**DATA FOR REVIEW**
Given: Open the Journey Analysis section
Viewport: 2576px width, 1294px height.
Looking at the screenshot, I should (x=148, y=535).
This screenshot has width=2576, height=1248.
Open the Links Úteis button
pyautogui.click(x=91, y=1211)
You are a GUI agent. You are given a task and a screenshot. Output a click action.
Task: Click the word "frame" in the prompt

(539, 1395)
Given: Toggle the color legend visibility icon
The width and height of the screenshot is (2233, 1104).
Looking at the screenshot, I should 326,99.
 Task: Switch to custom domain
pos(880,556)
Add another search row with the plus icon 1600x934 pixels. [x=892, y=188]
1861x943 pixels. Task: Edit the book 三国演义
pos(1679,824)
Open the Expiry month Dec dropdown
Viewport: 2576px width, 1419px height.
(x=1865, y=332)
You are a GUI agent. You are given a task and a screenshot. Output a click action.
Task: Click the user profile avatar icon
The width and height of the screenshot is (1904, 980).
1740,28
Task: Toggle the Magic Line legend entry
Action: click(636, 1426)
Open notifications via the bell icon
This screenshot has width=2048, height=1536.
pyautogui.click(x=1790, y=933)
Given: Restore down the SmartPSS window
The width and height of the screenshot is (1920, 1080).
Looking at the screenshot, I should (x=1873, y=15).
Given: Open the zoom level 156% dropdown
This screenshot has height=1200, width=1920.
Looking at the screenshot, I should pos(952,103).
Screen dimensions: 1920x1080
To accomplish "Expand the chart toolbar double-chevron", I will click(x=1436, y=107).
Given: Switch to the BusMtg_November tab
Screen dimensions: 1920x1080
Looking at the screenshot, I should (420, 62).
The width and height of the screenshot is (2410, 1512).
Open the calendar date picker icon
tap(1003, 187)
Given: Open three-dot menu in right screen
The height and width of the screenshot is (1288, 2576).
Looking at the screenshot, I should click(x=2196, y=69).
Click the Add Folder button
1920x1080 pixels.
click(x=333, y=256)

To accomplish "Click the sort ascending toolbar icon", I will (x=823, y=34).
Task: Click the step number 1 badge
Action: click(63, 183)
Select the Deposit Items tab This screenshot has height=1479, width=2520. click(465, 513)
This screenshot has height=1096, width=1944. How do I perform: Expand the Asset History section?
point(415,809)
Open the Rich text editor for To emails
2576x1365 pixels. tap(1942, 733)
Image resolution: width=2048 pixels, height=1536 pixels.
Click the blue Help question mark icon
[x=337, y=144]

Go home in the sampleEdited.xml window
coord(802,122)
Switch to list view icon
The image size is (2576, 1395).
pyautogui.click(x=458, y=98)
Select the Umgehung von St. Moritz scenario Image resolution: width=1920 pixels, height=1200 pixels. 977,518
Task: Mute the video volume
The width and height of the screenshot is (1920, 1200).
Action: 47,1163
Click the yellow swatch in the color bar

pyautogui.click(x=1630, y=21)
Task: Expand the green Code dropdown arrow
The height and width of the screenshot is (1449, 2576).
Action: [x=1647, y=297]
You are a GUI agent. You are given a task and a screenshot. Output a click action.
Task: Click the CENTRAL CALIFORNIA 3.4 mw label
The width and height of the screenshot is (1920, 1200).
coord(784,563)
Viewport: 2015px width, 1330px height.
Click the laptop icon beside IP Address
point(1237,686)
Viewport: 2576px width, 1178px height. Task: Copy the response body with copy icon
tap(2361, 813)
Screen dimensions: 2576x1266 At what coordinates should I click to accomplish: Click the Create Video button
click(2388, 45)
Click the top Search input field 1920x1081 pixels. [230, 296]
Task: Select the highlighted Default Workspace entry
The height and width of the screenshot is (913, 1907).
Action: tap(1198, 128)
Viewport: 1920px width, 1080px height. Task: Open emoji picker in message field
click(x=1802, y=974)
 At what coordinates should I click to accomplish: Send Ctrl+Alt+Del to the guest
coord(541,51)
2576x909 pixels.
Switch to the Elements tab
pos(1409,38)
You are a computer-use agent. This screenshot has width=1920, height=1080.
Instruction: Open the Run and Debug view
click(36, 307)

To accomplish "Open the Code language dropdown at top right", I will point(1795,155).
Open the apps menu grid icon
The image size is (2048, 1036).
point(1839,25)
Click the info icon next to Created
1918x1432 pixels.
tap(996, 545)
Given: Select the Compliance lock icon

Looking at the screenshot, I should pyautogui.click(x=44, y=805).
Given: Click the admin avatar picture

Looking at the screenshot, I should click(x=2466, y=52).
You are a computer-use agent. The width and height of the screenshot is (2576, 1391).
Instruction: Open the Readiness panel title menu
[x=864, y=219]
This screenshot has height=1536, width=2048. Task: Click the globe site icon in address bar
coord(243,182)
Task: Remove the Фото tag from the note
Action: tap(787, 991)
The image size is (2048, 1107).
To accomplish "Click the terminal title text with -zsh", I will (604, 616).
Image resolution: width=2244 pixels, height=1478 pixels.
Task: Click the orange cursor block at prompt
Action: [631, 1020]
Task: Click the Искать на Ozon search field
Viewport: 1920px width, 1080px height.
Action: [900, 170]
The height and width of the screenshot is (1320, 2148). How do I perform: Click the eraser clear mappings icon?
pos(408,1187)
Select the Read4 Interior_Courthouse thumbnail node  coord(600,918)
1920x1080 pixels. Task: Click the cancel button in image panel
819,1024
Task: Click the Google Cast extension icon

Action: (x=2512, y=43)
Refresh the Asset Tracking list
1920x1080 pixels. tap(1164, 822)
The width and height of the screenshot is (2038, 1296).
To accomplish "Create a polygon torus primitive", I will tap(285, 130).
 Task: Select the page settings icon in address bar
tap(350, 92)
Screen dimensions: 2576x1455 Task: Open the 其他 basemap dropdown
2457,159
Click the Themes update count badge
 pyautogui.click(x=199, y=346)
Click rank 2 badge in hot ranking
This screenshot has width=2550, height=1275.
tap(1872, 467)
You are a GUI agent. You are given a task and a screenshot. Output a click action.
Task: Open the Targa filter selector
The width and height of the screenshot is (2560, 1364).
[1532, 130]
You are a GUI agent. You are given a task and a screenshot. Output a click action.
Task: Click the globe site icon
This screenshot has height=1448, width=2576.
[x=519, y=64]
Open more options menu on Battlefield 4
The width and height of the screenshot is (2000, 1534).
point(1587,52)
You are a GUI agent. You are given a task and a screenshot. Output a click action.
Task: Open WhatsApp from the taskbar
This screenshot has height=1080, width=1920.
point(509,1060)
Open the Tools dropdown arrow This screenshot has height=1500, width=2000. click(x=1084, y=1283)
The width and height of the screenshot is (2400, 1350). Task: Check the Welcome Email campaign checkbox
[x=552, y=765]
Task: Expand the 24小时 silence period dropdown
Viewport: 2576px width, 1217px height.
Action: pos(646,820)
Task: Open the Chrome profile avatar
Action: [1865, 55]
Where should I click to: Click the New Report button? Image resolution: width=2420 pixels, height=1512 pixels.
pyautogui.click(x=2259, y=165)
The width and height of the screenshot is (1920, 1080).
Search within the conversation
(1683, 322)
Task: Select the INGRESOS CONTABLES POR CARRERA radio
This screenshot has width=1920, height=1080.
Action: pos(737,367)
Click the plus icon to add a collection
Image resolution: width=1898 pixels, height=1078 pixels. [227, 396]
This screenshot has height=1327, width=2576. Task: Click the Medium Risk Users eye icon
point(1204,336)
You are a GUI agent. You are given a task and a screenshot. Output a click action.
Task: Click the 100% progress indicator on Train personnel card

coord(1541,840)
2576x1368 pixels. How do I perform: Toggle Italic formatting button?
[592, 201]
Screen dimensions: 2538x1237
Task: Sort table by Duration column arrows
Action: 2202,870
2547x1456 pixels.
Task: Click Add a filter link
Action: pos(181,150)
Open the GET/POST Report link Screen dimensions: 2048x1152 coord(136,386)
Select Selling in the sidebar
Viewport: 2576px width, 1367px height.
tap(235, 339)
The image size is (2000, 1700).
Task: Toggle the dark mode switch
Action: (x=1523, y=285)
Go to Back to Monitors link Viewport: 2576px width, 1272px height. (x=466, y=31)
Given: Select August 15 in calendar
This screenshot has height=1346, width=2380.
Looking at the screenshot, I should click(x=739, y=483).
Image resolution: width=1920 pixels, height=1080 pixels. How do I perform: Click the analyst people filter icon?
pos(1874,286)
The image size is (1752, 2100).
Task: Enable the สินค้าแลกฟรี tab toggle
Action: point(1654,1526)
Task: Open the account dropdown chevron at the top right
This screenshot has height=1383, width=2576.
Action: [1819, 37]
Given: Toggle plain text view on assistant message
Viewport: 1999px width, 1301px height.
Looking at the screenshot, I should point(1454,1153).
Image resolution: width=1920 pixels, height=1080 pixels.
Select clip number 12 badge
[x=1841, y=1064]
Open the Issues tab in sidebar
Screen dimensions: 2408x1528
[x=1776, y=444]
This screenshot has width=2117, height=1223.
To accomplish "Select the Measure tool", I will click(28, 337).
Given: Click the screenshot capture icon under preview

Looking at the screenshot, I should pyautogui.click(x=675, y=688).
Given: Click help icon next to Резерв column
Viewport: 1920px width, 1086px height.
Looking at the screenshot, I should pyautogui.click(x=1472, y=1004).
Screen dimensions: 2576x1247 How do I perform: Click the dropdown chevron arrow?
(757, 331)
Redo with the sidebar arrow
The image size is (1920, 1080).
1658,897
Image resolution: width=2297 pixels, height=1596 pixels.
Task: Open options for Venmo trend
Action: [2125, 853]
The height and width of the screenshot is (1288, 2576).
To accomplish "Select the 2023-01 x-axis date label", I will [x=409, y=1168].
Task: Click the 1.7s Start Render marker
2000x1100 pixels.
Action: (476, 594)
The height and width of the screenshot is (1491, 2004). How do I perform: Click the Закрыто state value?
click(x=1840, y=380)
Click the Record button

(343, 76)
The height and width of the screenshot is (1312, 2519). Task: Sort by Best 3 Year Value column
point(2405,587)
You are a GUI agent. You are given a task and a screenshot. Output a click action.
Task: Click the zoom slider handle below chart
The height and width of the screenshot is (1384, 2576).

**ACTION ITEM**
Go through the records above and copy each line where "chart" is found.

**ANSWER BOX**
To accomplish "Expand the chart toolbar double-chevron", I will click(x=1436, y=107).
Task: Click the zoom slider handle below chart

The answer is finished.